Red Faction: Battlegrounds
- Xbox Live - 800 Points (£6.80)
- PSN - £7.99
While the world waits for the fourth in the Red Faction series to appear, what could be better than to toss out a downloadable teaser offering in the weeks leading up to its release?
But what worked for Dead Rising 2 doesn't really hang together in this instance. For one thing, Battlegrounds is little more than a tenuous twin-stick shooter spin-off which has almost nothing to do with the series it's based on.
What you get is essentially a collection of 16 against-the-clock challenges set inside terraformed arenas, and these act as your 'training' for the online modes.
Sometimes the sole aim is to survive an onslaught for as long as you can, while other times you'll have to wipe out a certain number enemy waves in the shortest possible time. Other challenges task you with capturing and delivering flags, or just destroying designated targets one after the other.
Despite its solid production values, it doesn't take you long to realise that Battlegrounds isn't destined to be regarded as another great-value download classic. The uninspired single-player content lacks spark and purpose, and there's nothing that the XP and medal system can do to lure you back once you're done with each level.

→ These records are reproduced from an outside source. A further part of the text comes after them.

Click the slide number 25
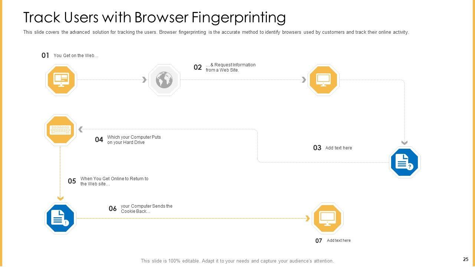 tap(465, 260)
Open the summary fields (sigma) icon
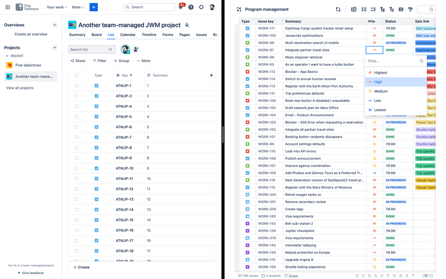Viewport: 446px width, 279px height. pos(363,9)
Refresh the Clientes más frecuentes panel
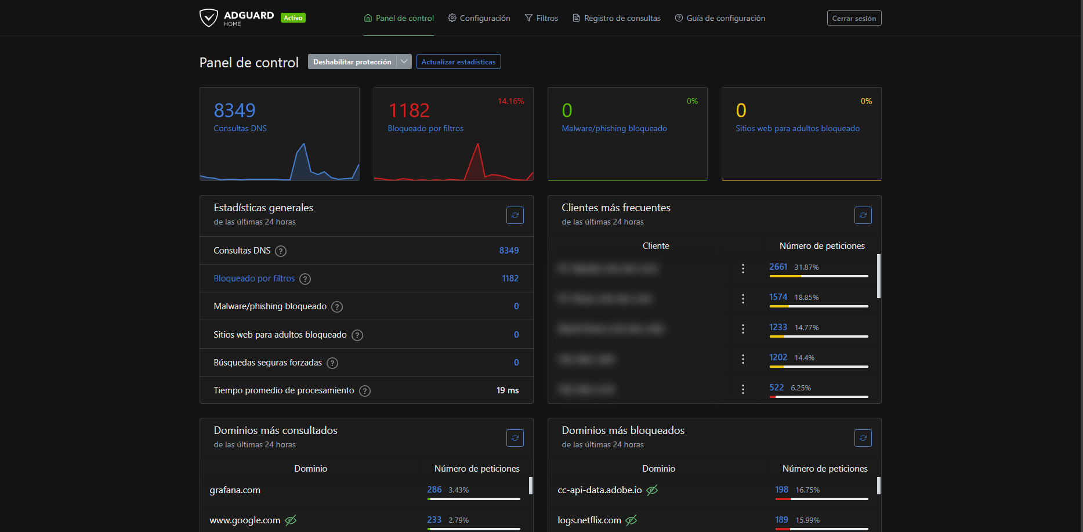Viewport: 1083px width, 532px height. click(863, 215)
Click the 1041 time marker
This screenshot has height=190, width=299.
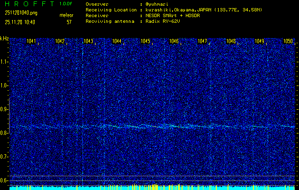pos(32,41)
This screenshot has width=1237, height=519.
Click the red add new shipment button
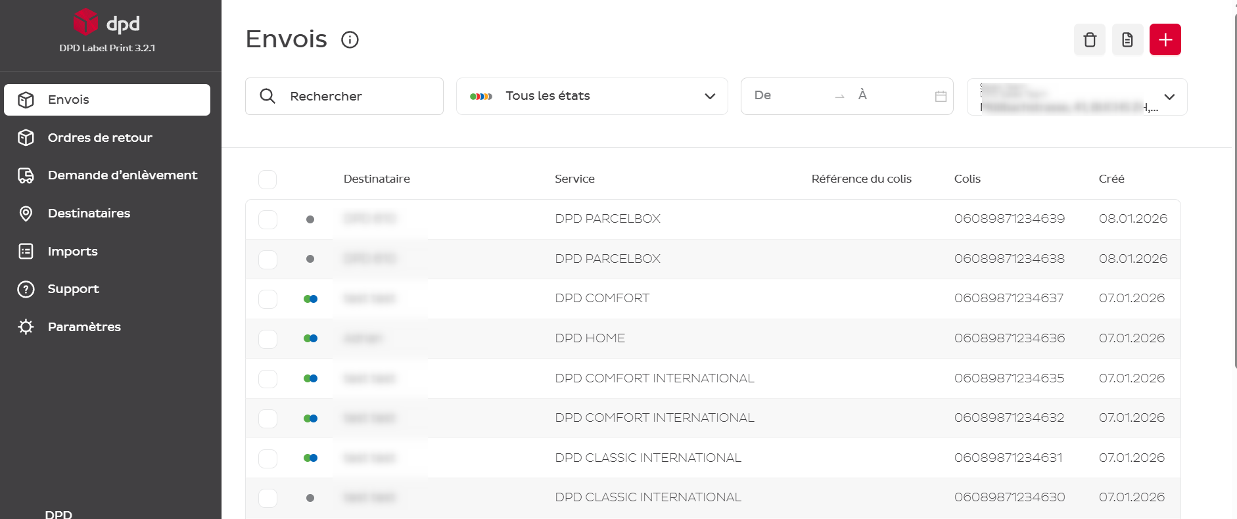tap(1165, 39)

Online, it fares even worse, largely because the arenas aren't big enough. In the free-for-all deathmatch, for example, you seem to continually respawn next to an opponent, and matches boil down to whoever's fortunate enough to pick up a power-up first. Team Deathmatch and Capture The Flag are less painful, but only just.
Some committed souls might eke a few hours of mild entertainment out of Red Faction: Battlegrounds, but only if they try really hard. It might not be irredeemably terrible, but there are so many better games in the download scene. Don't waste your time on this forgettable spin-off.

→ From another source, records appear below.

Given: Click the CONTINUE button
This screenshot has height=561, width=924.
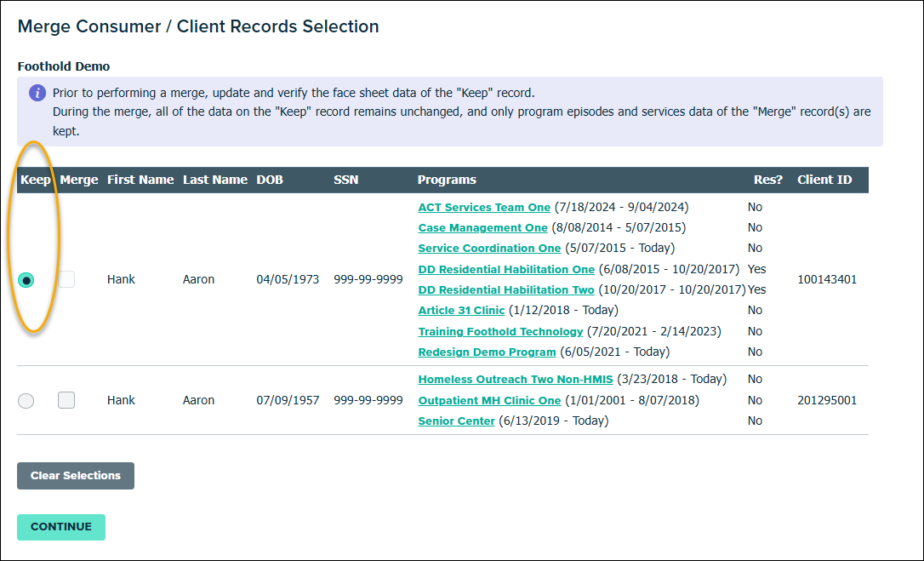Looking at the screenshot, I should pos(61,527).
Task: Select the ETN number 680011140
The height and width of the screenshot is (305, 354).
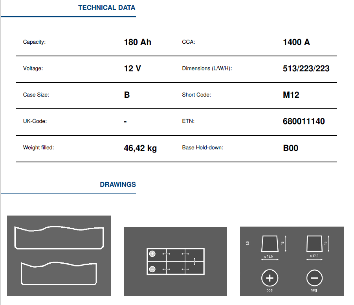Action: point(304,121)
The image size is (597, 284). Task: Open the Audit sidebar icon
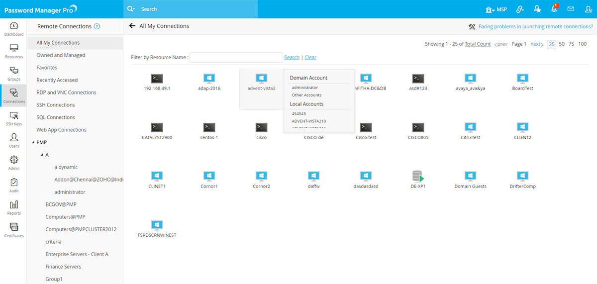point(13,186)
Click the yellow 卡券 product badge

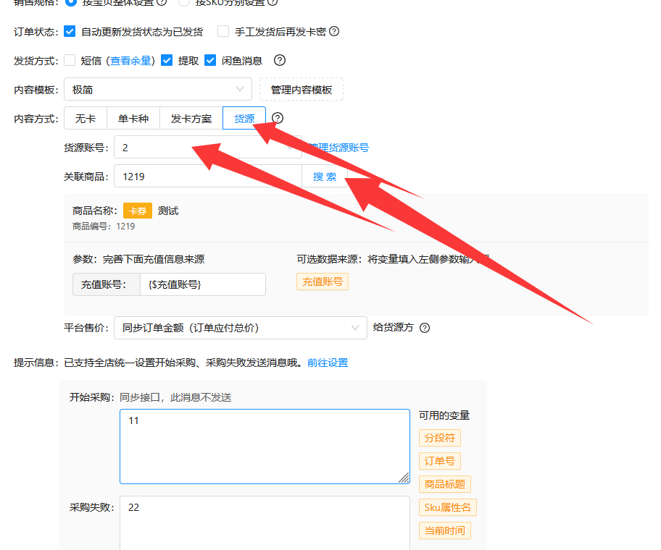[x=138, y=210]
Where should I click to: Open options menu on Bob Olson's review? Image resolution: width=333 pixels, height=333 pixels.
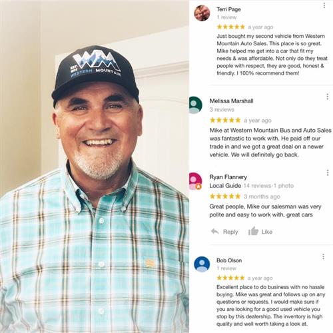click(x=324, y=256)
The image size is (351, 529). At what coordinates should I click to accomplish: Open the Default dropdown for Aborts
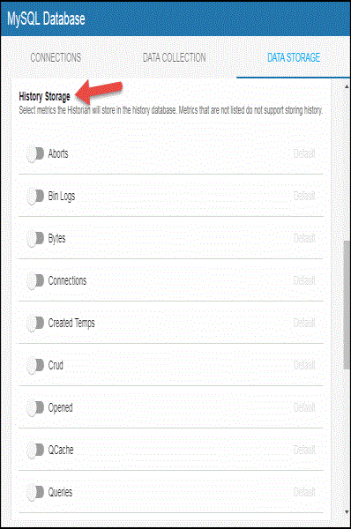click(304, 153)
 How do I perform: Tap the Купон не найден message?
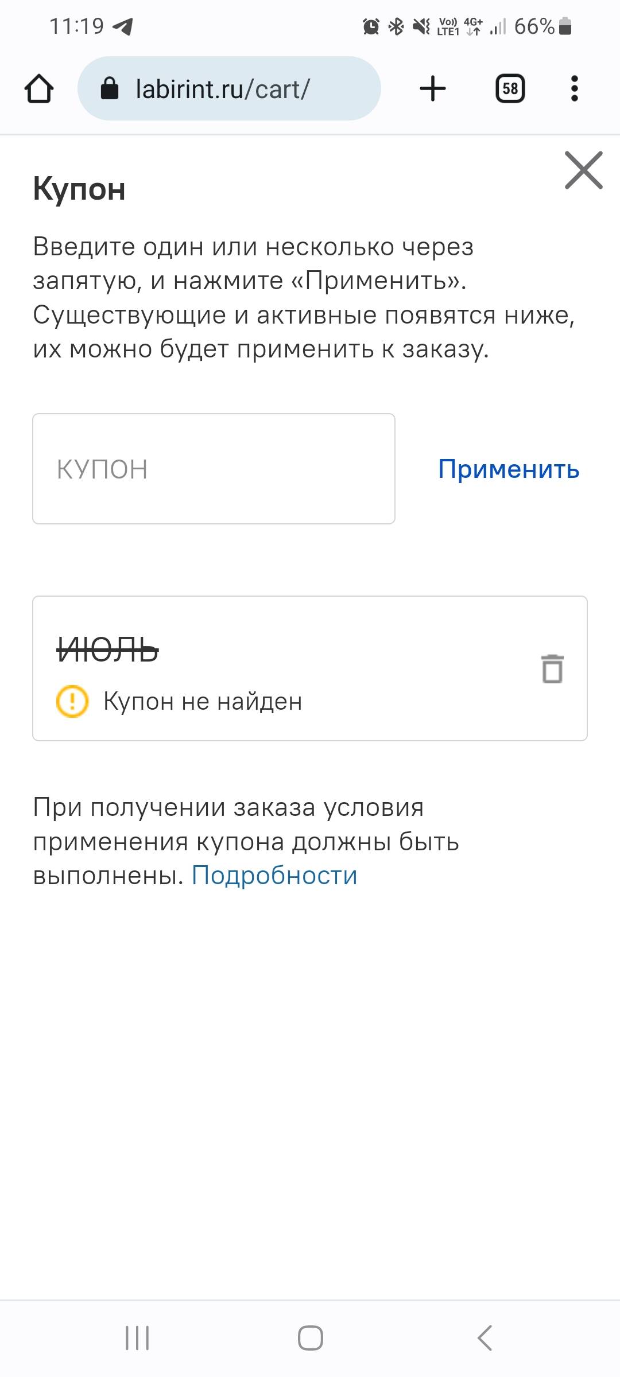tap(203, 702)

- Xbox Live Indie Games - 80 Microsoft Points (£0.68)
- Also available on Windows Phone 7.
It's a pity that Hemisphere Games never got around to porting the magnificent Osmos to consoles. But when you leave the door wide open like that, you can bet someone else will come along and take full advantage.
And that's exactly what 2.0 Studios has done with Cell. Just like Osmos, the premise is to grow your cell by absorbing smaller ones around you. Just like Osmos, you propel yourself around the playing field by ejecting a tiny piece of yourself. And just like Osmos, it's a thoroughly zen experience.
But some of the original spirit of its source inspiration has been lost in translation. Most obviously, the visuals are nowhere near the beautiful standard of Osmos – though, to be fair, that applies to more or less every game ever made.
But the gameplay doesn't quite hit the mark either. Rather than opt for large, expansive levels that take time and patience to conquer, Cell opts for a much more stripped-down approach that makes it relatively simple to clear levels quickly.
On the plus side, 2.0 Studios does throw in some interesting new ideas, such as gravity wells that you have to steer clear of, and cells that think like you and try to grow at the same time. In addition, the ethereal electronica that accompanies your journey is outstanding.
So while you'll probably start out determined to dismiss Cell as a cheap knock-off, there's a grudging acceptance that 2.0 has actually built on the ideas in interesting ways. And for the price, you can't really complain.